La manière dont la douance et le TDAH interagissent ensemble peut laisser place à ce que l’on appelle « l’effet de masquage ». Celui-ci peut prendre trois formes. Pour certaines personnes, le TDAH est bien visible, mais empêche d’atteindre le plein potentiel. Ainsi, la douance risque de passer sous le radar et de ne jamais être identifiée. Pour d’autres, la douance est manifeste, mais elle permet de compenser les difficultés liées aux symptômes du TDAH qui ne seront donc pas pris en compte, ce qui génère, à la longue, une grande fatigue. Pour d’autres encore, la douance et le TDAH se masquent mutuellement. Dans ce cas, on ne voit ni la douance, ni le TDAH et on passera complètement à côté du profil cognitif particulier de la personne. Une compréhension optimale du fonctionnement des individus concernés demeure importante pour mieux les accompagner.  

Les chercheur.es travaillent à mieux comprendre l’interaction entre douance et TDAH. Les instruments d’évaluation de l’intelligence et du TDAH semblent encore à peaufiner pour mieux discriminer les éléments qui les définissent. Les résultats d’évaluation des enfants doués au questionnaire du Conners au moment de l’évaluation du TDAH, par exemple, ne concordent pas toujours selon qu’il soit complété par le professeur ou le parent. Également, les questionnaires ne précisent souvent pas ce qui sous-tend, explique et motive les symptômes TDAH qui y sont rapportés, alors que ceci pourrait permettre de mieux différencier les personnes douées des autres.

Des études tendent tout de même à montrer certaines tendances. De façon générale, les individus 2e-TDAH présentent davantage de difficultés spécifiques à l’organisation, la vitesse de travail, l’attention et la mémoire de travail, l’humeur /anxiété, ou la gestion de l’impulsivité lorsqu’ils sont comparés aux enfants doués sans diagnostic de TDAH. Ils rapportent en général une moins grande estime d’eux-mêmes, un moins grand bien-être.  Ils rapportent par ailleurs de plus hauts niveaux de créativité. 
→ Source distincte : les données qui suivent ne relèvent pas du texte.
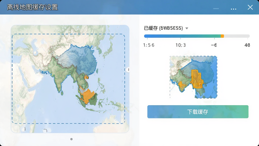Click the small vertical-bar icon at map's bottom-left
This screenshot has height=146, width=259.
25,129
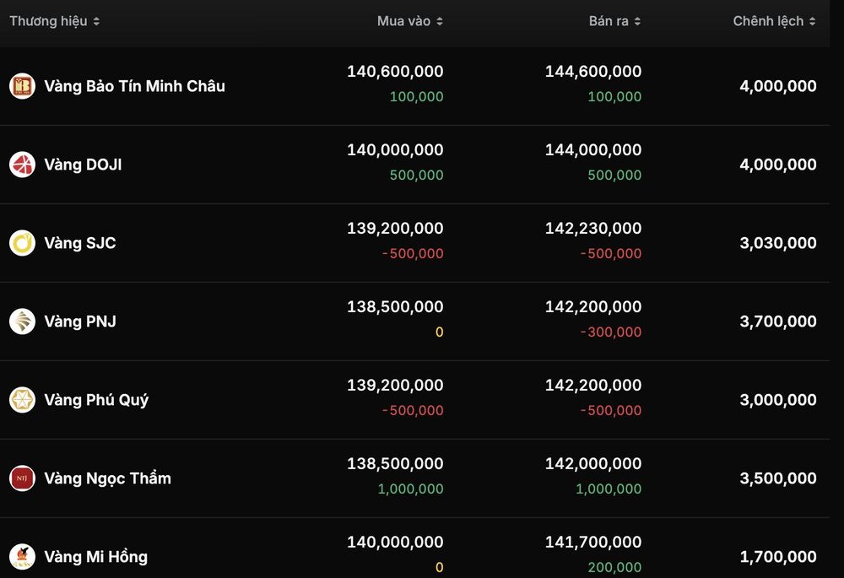Click the DOJI red logo icon

[22, 165]
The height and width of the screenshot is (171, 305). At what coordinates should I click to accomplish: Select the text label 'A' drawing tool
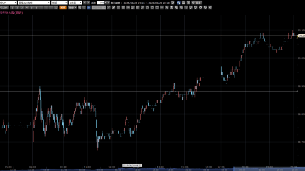click(x=167, y=8)
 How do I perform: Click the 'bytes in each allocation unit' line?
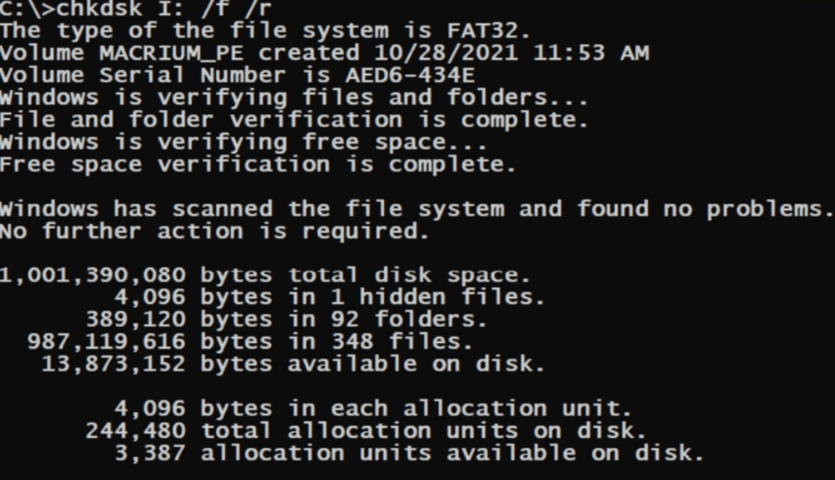pos(373,408)
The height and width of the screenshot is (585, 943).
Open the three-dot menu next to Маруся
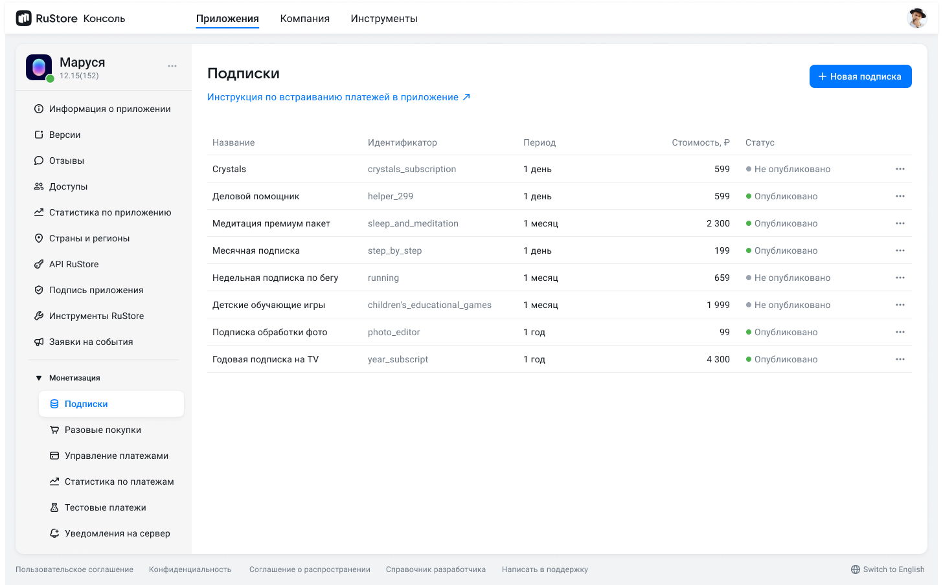[x=172, y=66]
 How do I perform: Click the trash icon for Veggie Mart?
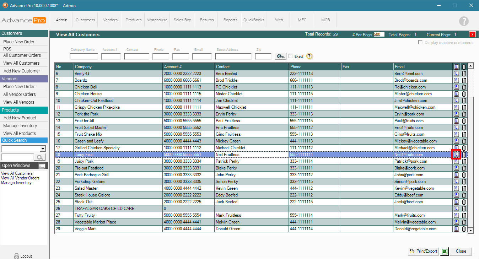(x=464, y=229)
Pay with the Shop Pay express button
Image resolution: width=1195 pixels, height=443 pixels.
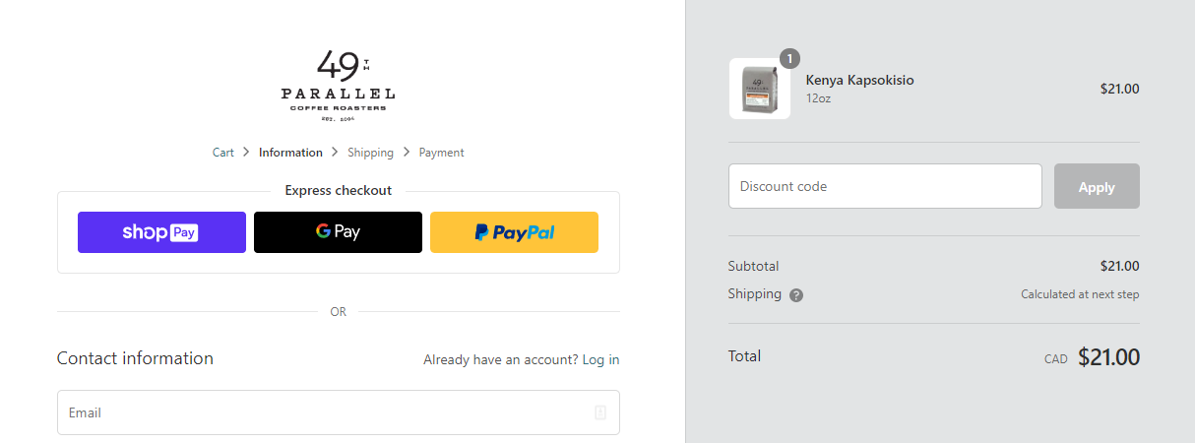tap(161, 232)
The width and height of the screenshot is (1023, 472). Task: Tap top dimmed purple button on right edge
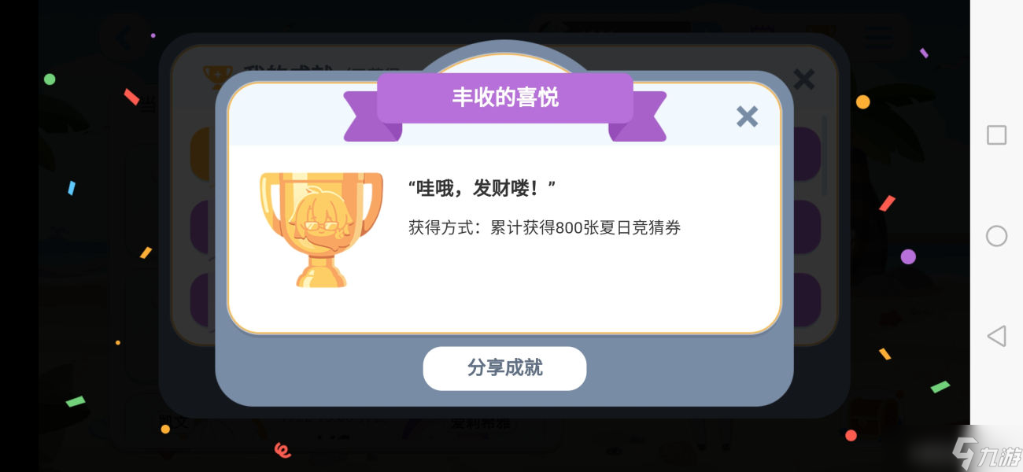(807, 153)
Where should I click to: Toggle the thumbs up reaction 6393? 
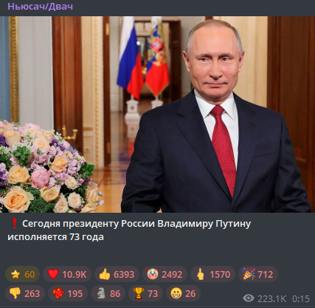coord(117,274)
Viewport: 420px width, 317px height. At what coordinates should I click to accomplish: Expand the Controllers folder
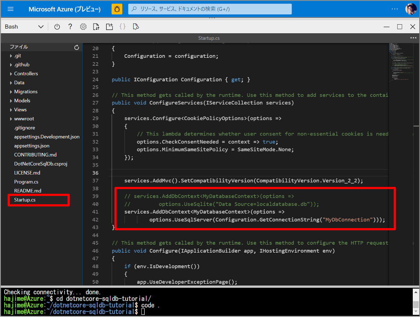point(26,74)
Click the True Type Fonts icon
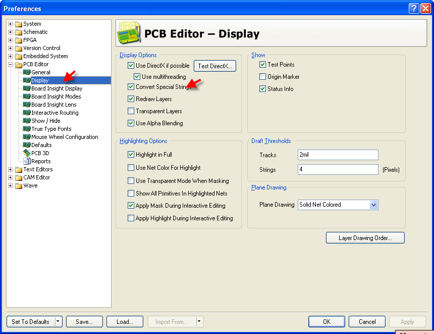434x334 pixels. [x=27, y=129]

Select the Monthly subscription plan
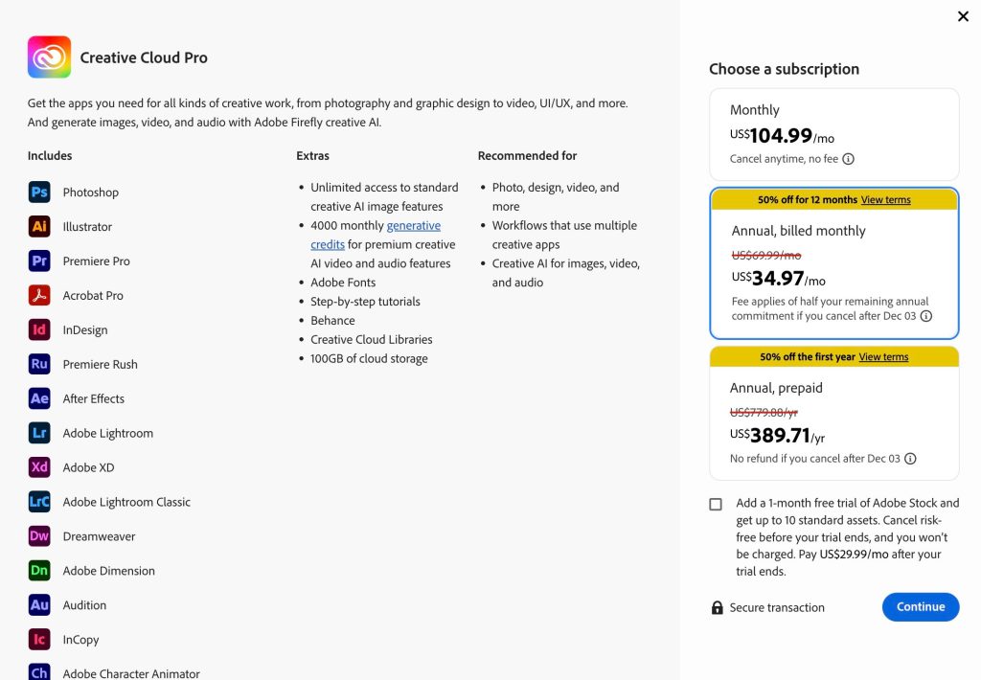(x=833, y=134)
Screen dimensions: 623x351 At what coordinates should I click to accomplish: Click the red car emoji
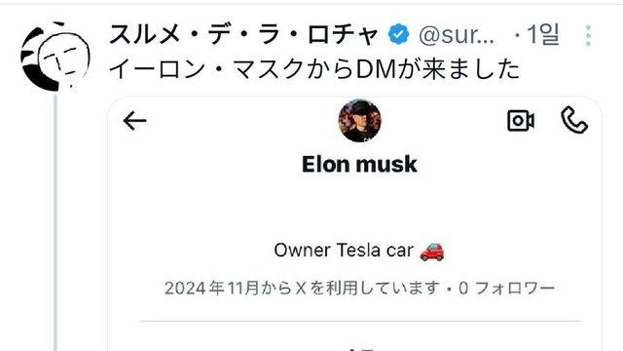pyautogui.click(x=432, y=252)
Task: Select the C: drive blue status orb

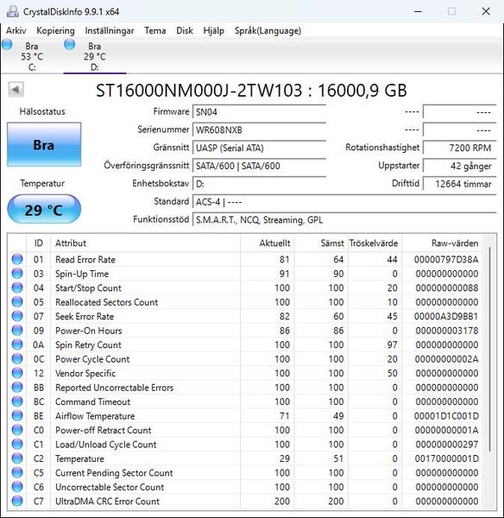Action: point(7,44)
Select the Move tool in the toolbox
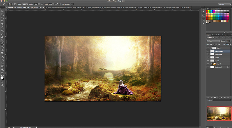This screenshot has height=128, width=232. click(x=2, y=10)
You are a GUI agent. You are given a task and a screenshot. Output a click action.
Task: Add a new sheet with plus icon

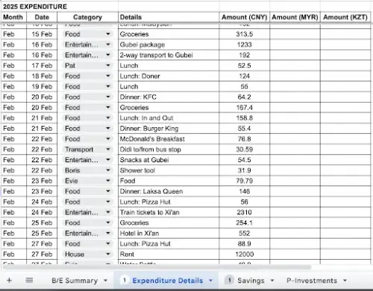tap(9, 281)
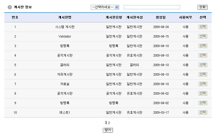The height and width of the screenshot is (136, 216).
Task: Click 선택 button in row number 8
Action: 203,93
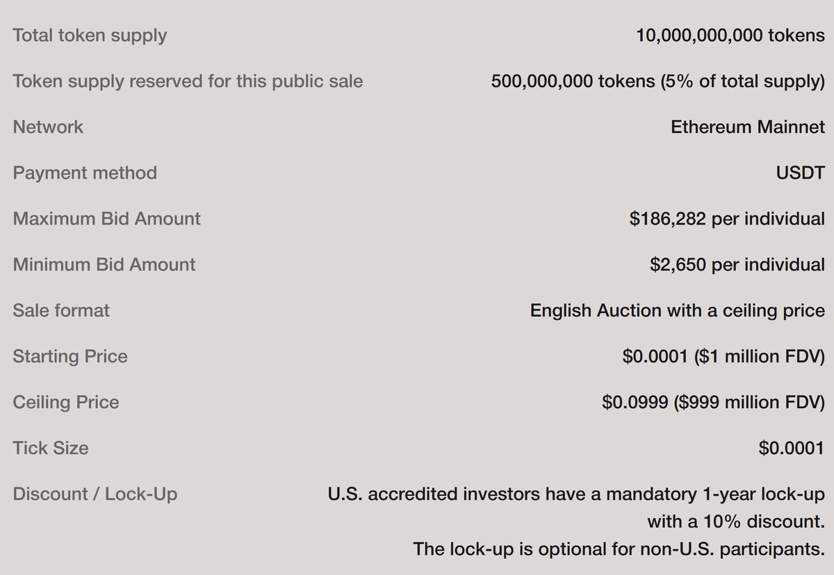Click the $0.0999 ceiling price value
Viewport: 834px width, 575px height.
click(x=714, y=403)
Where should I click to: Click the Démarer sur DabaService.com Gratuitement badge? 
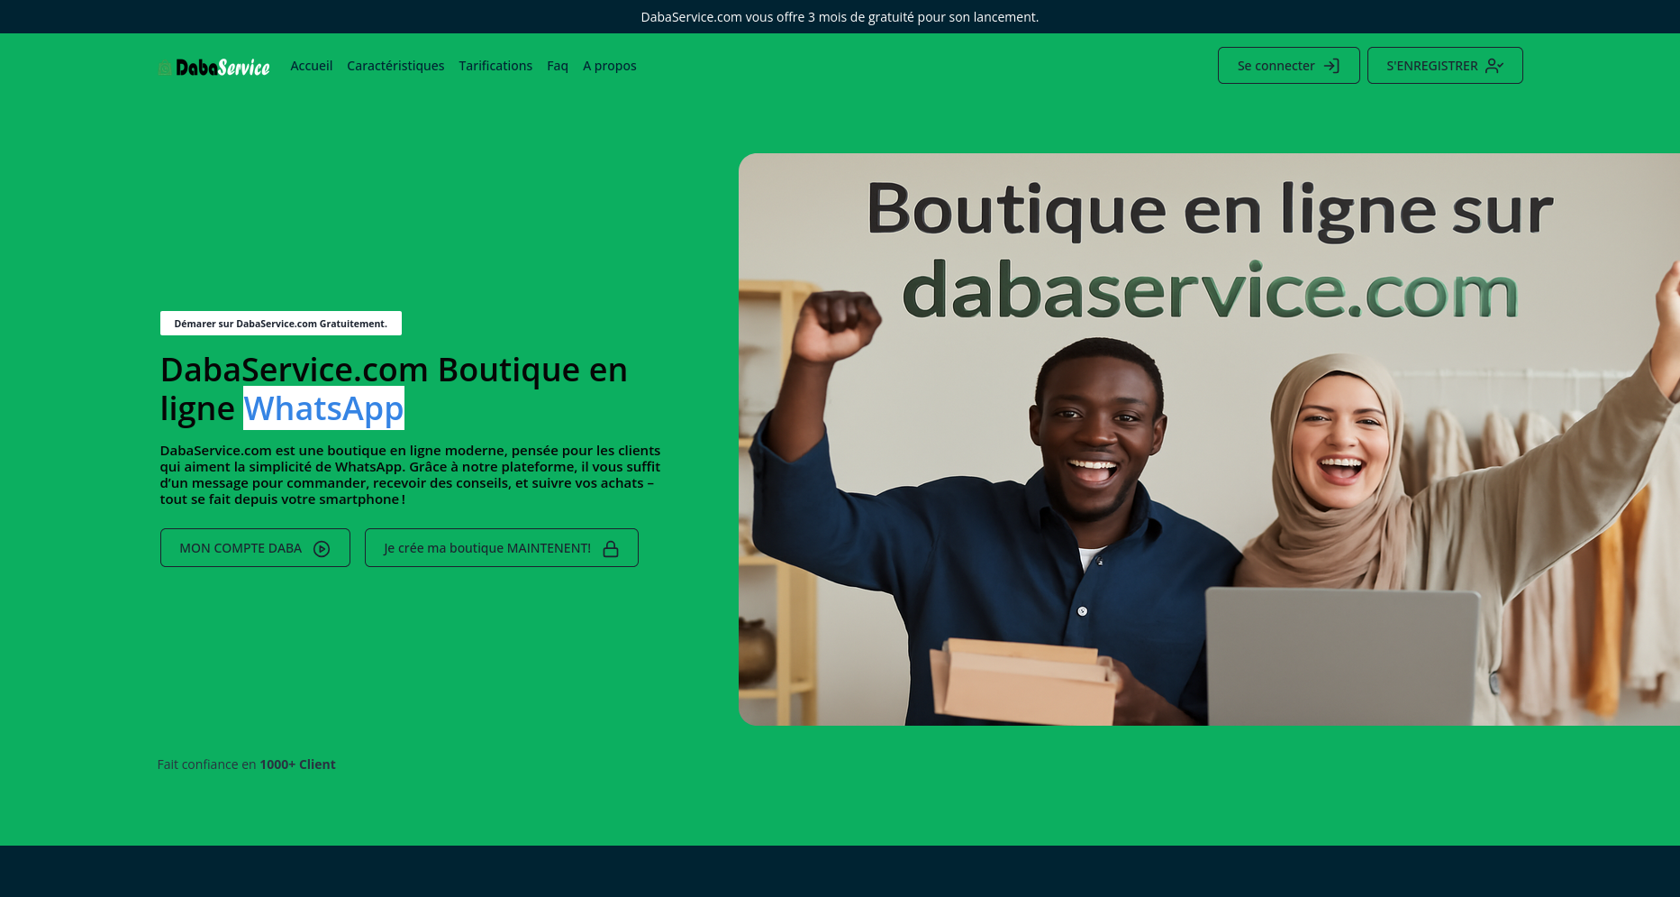[x=281, y=324]
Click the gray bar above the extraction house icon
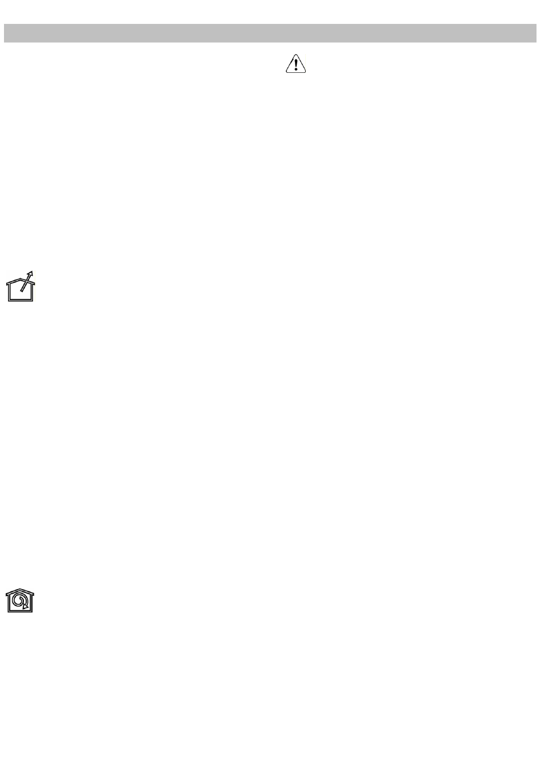 pos(21,33)
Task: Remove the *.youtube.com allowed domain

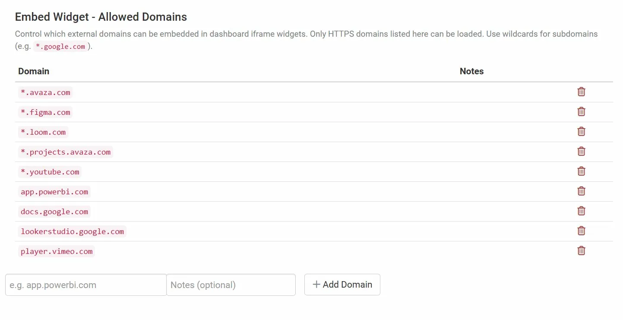Action: tap(581, 171)

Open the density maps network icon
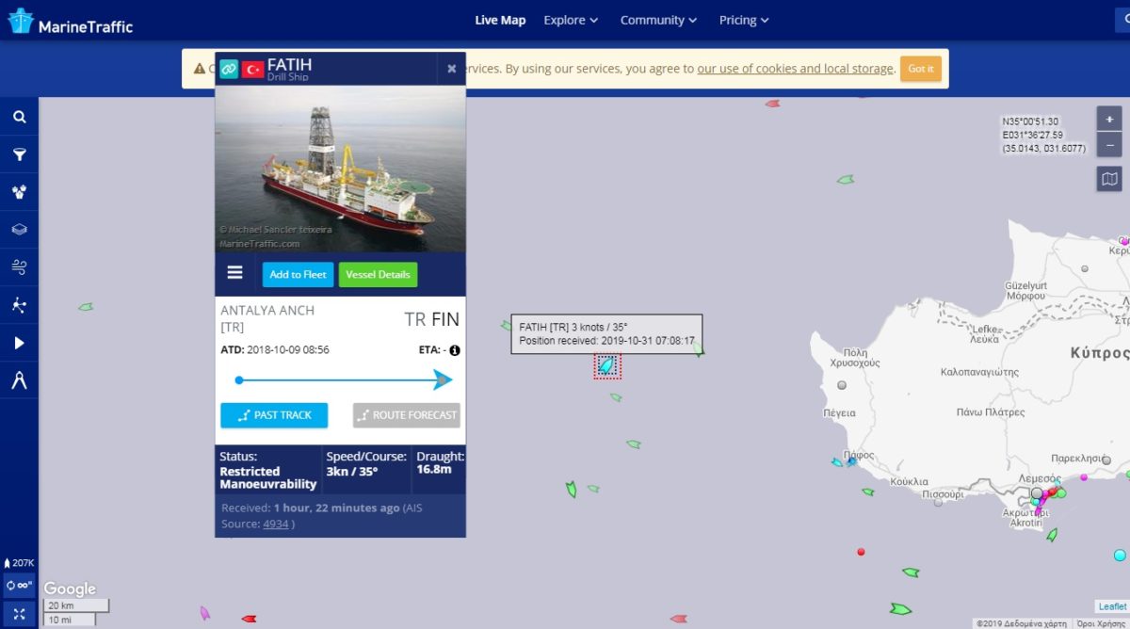point(19,305)
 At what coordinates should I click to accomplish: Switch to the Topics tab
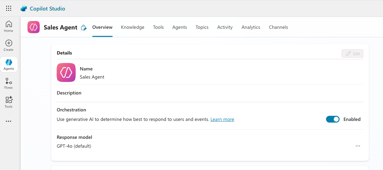(202, 27)
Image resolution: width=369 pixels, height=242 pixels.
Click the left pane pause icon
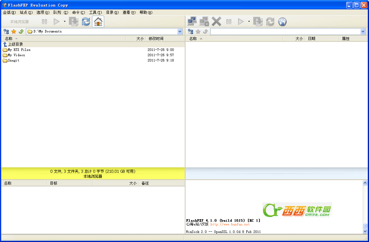click(45, 22)
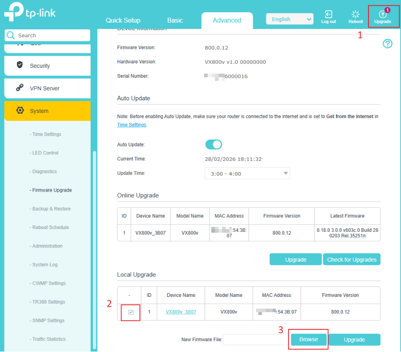
Task: Click the VPN Server key icon
Action: point(19,88)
En comparaison avec les personnes ayant uniquement le diagnostic de TDAH, les personnes 2e-TDAH présenteraient globalement des symptômes moins sévères liés au TDAH. Il est ainsi possible que ces dernières arrivent à compenser les symptômes spécifiques au TDAH. Ceci dit, les deux groupes présenteraient en général des symptômes similaires sur le plan de l’hyperactivité. Quelques chercheurs soulignent par ailleurs que la présence d’une douance semble exacerber les difficultés sociales et émotionnelles chez les personnes ayant un diagnostic de TDAH. Des déficits sur le plan des habiletés sociales de jeunes garçons doublement exceptionnels pourraient aussi mener à davantage de rejet de la part de leurs pairs.

Il est déjà reconnu que des aides pharmacologiques et autres techniques telles que la pleine conscience sont utiles aux personnes 2e-TDAH. Les connaissances actuelles suggèrent également que l’utilisation de la créativité dans l’enseignement auprès des enfants concernés, par exemple, pourrait être à privilégier en comparaison aux mesures adaptatives plus souvent utilisées auprès des jeunes avec le TDAH. Ces dernières pourraient être perçues comme stigmatisantes ou contraignantes auprès d’élèves doués. Les recherches futures permettront d’étayer davantage les méthodes d’évaluation, connaissances et pistes d’intervention dans ce domaine.